What Teams received: MCP integration and agent collaboration

While Teams might not have dominated the headlines, its most impactful update was the integration of the MCP for its channel agents.

MCP is a communication framework that standardizes collaboration between AI agents and third-party applications, allowing data sharing and workflow automation to flow seamlessly across organizational tools without manual intervention.

This means Teams channel agents can act as intelligent coordinators across software ecosystems. For example, a product launch team can ask a Teams agent about blockers listed in disparate platforms such as Jira or Asana and get a consolidated, actionable view without leaving Teams.

Beyond simply surfacing information, these agents can orchestrate complex workflows, such as scheduling meetings to resolve identified issues, effectively streamlining operational coordination.

This integration tackles the perennial enterprise problem of data silos, where disparate and isolated systems hinder AI’s true potential and disrupt workflows. With MCP, Teams agents become connective tissue that links data and AI-driven insights across platforms, creating a unified enterprise AI workspace.

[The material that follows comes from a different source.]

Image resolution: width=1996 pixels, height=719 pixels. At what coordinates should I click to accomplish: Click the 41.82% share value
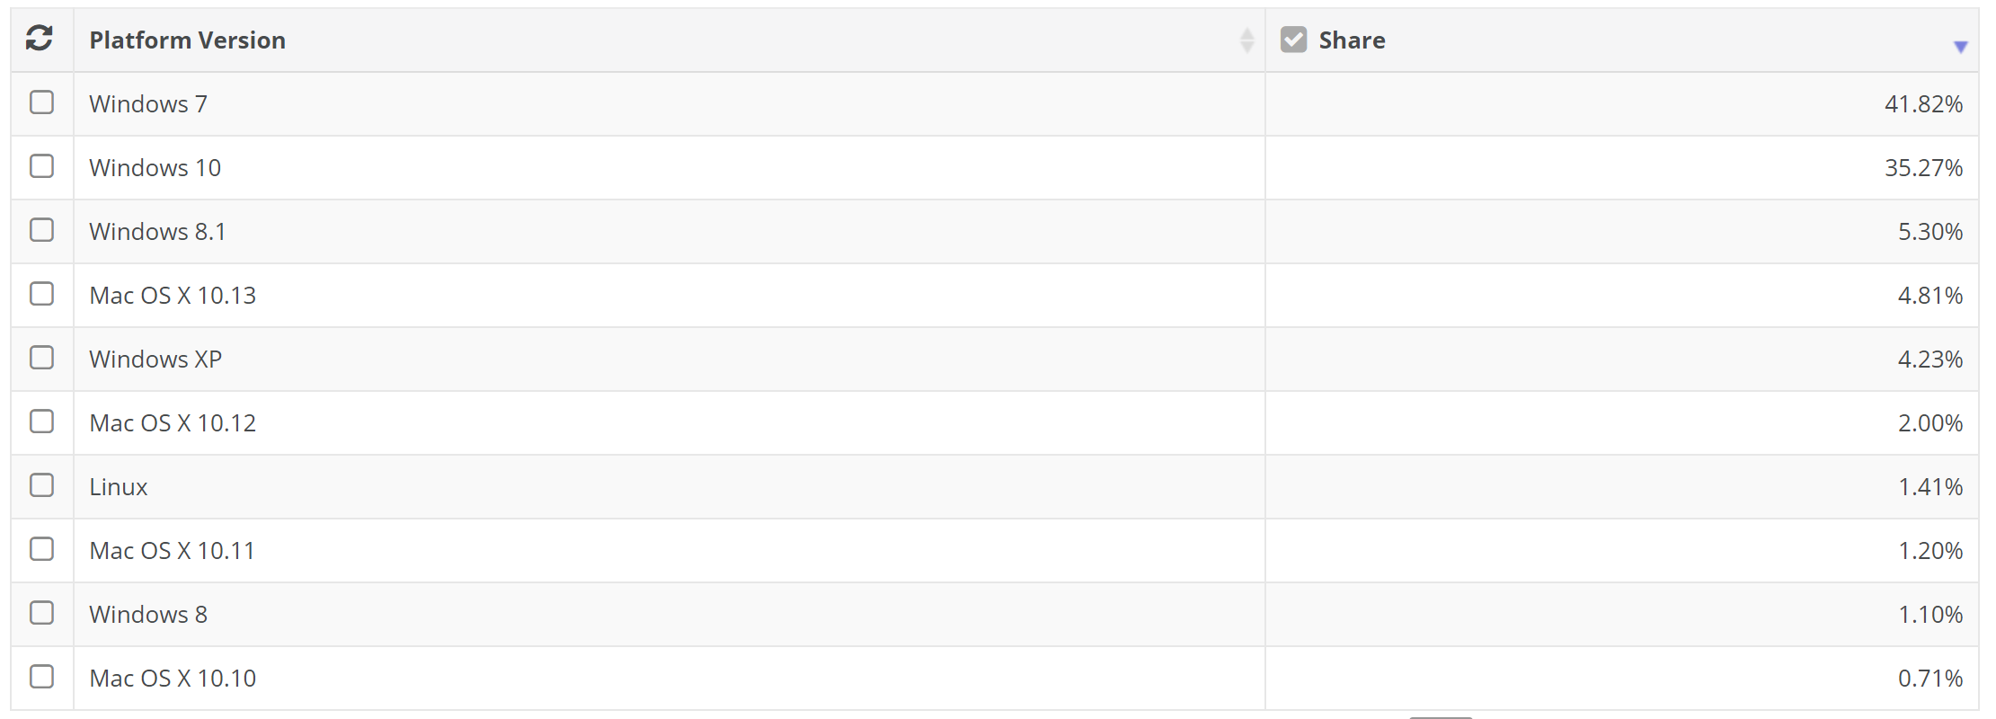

Teams as infrastructure: the backbone of modern work

Microsoft Teams remains a dominant player in enterprise communication and collaboration, with over 320 million monthly active users worldwide and adoption by nine out of ten Fortune 100 companies. This highlights how embedded the platform is in many users’ workflows.

Increasingly, Microsoft has been aiming to allow users to complete more work on the platform, with the introduction of Copilot and AI agents. Recent updates of AI agents on Teams channels have allowed users to retrieve business data without leaving the platform.

“Knowledge retrieval continues to improve,” Banting notes. “Employees can ask Copilot to find files, policies, decisions, or past conversations from SharePoint, OneDrive, and Teams without needing to chase down colleagues.”

This new MCP integration, therefore, allows users to expand their capabilities to perform the same feature with external data sources as well. This enables the platform to integrate information from a wider range of a user’s workflow, offering analysis and action with a fuller picture.

As Tim Banting of Techtelligence puts it, moves like this are “reinforcing Teams as the main workspace where human and agent workflows intersect.”

Teams is no longer just a communication tool but is becoming the core fabric that integrates data and AI from across the enterprise, transforming Teams into the hub where people and AI agents cooperate.

Looking ahead: Teams’ position in AI-powered workflow

While Teams wasn’t the star of Microsoft Ignite 2025, the event underscored its evolving role as a vessel through which AI agents can deliver more to users’ workflows.

Having released Facilitator earlier this quarter, introduced a new Admin Agent for Teams at Ignite, and with agents taking center stage this year, it may be obvious where the focus lies.

Yet with all these increased agent capabilities, the ability to use Teams to orchestrate various elements of your workflow looks set to expand.